** EXTRACTED DATA follows **

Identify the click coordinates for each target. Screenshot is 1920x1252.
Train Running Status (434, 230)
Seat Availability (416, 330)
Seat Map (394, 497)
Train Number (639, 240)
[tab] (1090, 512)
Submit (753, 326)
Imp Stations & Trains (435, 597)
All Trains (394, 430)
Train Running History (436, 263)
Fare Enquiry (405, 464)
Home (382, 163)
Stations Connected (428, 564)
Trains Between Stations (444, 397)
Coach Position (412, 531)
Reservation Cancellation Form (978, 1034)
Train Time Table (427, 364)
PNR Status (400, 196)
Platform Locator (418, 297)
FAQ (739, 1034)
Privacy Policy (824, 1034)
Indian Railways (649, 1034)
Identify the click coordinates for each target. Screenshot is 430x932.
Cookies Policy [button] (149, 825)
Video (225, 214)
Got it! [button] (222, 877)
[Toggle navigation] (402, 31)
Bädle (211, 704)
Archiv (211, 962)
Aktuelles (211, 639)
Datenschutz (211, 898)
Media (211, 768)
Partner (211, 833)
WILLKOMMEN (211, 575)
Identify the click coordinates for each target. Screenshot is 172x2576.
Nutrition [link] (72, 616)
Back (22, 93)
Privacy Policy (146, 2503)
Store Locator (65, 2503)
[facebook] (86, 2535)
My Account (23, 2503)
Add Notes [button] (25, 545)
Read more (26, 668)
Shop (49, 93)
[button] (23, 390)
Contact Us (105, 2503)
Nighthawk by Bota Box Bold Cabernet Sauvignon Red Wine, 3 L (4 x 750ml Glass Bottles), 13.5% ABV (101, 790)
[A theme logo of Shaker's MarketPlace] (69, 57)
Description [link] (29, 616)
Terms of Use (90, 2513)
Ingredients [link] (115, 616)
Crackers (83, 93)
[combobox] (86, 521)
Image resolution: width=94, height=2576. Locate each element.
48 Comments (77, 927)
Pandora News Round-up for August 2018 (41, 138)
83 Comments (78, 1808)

** End of EXTRACTED DATA **

→ TASK BRIEF: Each line from the one holding "Description [link] (29, 616)" through the last line of the data is to be transcribed exactly, with nothing else added.

→ TASK ANSWER:
Description [link] (29, 616)
Terms of Use (90, 2513)
Ingredients [link] (115, 616)
Crackers (83, 93)
[combobox] (86, 521)
Image resolution: width=94, height=2576. Locate each element.
48 Comments (77, 927)
Pandora News Round-up for August 2018 (41, 138)
83 Comments (78, 1808)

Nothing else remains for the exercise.